Découvrez l’Univers Preppy: Tommy in Paris

The grounds of the Centre Pompidou, the modern art museum in Paris, is an unlikely place to find a display of preppy clothing and accessories. But that’s where Tommy Hilfiger recently chose to set up shop for Prep World, a new collection in collaboration with “Preppy Handbook” author Lisa Birnbach. Or rather it’s where he chose to set up shack, for Prep World is a one-room, cedar-shingle structure resembling a beach house on the Cape, replete with blue-and-white awnings and a weathered mailbox attached to a white picket fence.

There, in the shadow of the Pompidou — an iconic piece of post-modern architecture, its colorful exposed ducts and beams shining in the spring sun — visitors could browse pastel polos, “vintage” blazers, bright braided belts from Kiel James Patrick, and accessories emblazoned with prep iconography (tennis rackets, sailboats, anchors). The uninitiated could consult a definition of “preppy” emblazoned on the doormat, his and hers dressing guides on wall posters, and copies of Birnbach’s “True Prep,” which was for sale on the center table under a light fixture made of wooden tennis rackets.

It was all a little incongruous, but that, it seems, was the point. Hilfiiger is a Tommy-come-lately to the prep trend, not a go-to brand, and setting up a beach house on the shores of the Pompidou (the first stop in a nine-city tour, according to the accompanying website) is certainly one way to attract attention to the new collection.

You won’t find many everyday prep items as you would at J.Crew or Land’s End (the latter of which recently launched a French site of its own). The Prep World pitch is tongue-in-cheek — e.g. bandannas with phrases like “Prep in the City” and “I’m Ivy League” — and the goal seems to be to get people to have fun and perhaps be ironic by picking up something they otherwise might not wear, from a designer whose name they know but previously didn’t associate with prep. “Preppy style has its roots in England, but the English version is staid and serious,” Hilfiger told GQ last year. “The American version is irreverent. There should always be a twist.”

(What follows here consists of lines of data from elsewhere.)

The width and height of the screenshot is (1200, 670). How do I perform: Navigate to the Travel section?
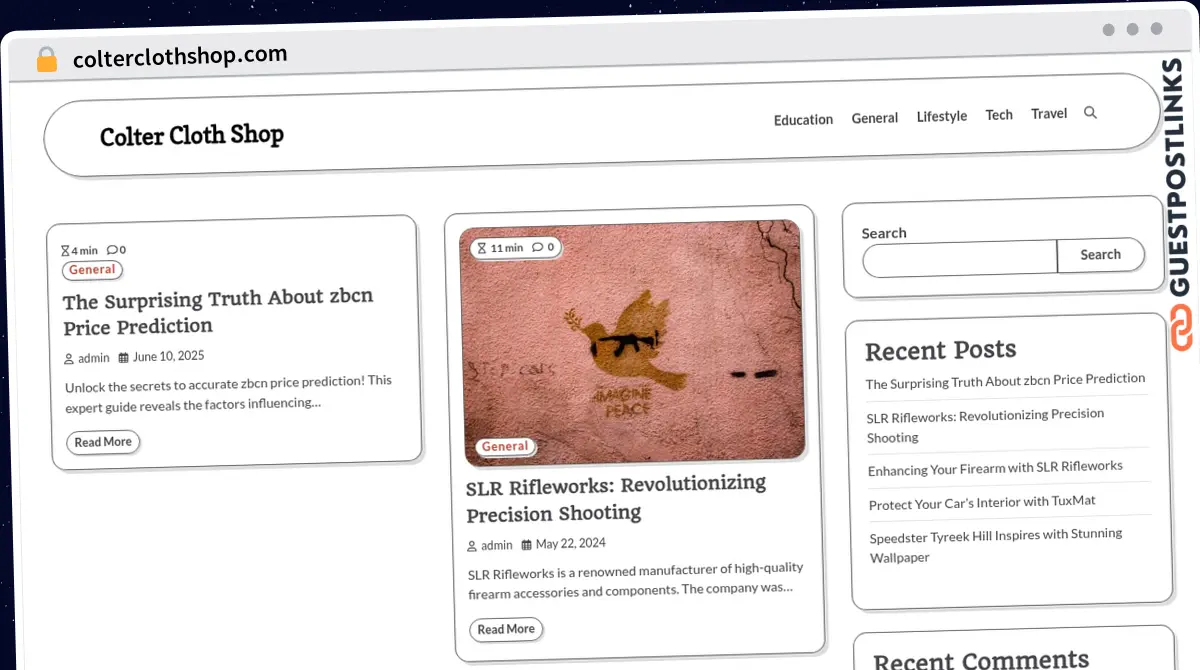click(x=1048, y=114)
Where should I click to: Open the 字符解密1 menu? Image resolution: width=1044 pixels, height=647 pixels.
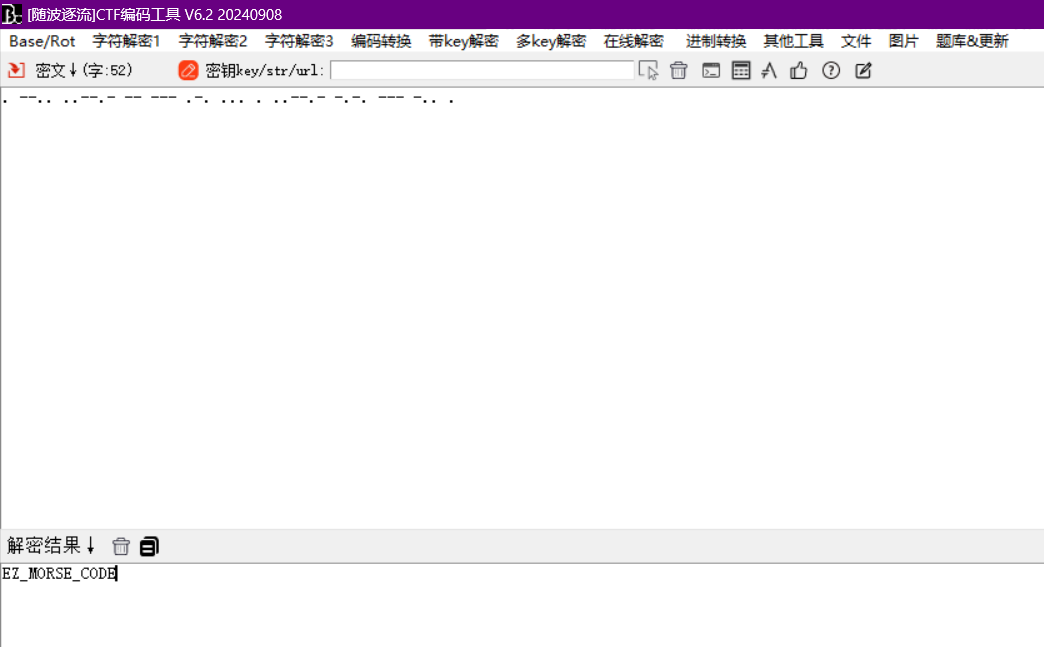point(127,41)
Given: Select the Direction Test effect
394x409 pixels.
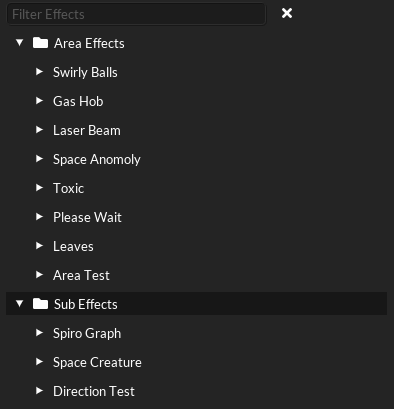Looking at the screenshot, I should 94,391.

By mid-afternoon on Easter Sunday, “La Prep Pop Up Maison,” as it was called, was getting decent foot traffic from passers-by and the occasional legit prep aficionado (still a rarity in this city). Was it truly true prep?  Not really. But a fun diversion, particularly for an American ex-pat living in Paris and missing the beach back home?  Bien sûr. — MATTHEW BENZ

Thirty-four-year-old Matthew Benz is an American lawyer and writer living in Paris.

6 Comments on "Découvrez l’Univers Preppy: Tommy in Paris"

  1. Thank you Matthew for your on-the-seen reporting. Tommy, has a very long way to go to be considered prep. I am a bit surprised that you would being a prep, lump J.Crew and Lands’ End in the same sentence. Still a good look at what is going on in the world.

    Always, Bumby

  2. Col boutonné | May 3, 2011 at 7:56 am |

    Lands’ End’s French site is an enjoyable place to try out one’s highschool French:


  3. PhiAlpha | May 3, 2011 at 1:53 pm |

    Tommy Hilfiger is about as prep as American Eagle.

  4. Ok, so all of this is happening in Paris. Home of the Louvre Museum where the featured restaurant is a McDonald’s. And to think I have always wanted to go to India to buy clothing from the original Tommy Hilfiger (Mo Murjani)

  5. Oh, sure I went for a visit.
    The house itself is nice enough, and there is an interesting mix of Prep brand new clothes and vintage clothes. But the bermuda shorts are printed, not embroidered. And there is not one blazer in sight. The women section was actually more interesting than men’s, and one could buy hunting wooden duck, if it mattered.

  6. Hilfiger came along this past year with one of the best advertising campaigns I’ve seen in a while. “Tailgating” always had great photos, as well as an array of ages and styles. Very well done.

    Still, as I walk into a retail store, I immediately am dizzied at the amount of Hilfiger flags that I see stamped onto everything they sell. The beauty behind their campaign is that their staple emblem is not prominently displayed. If they want to break into a new market, they should try to hide that thing.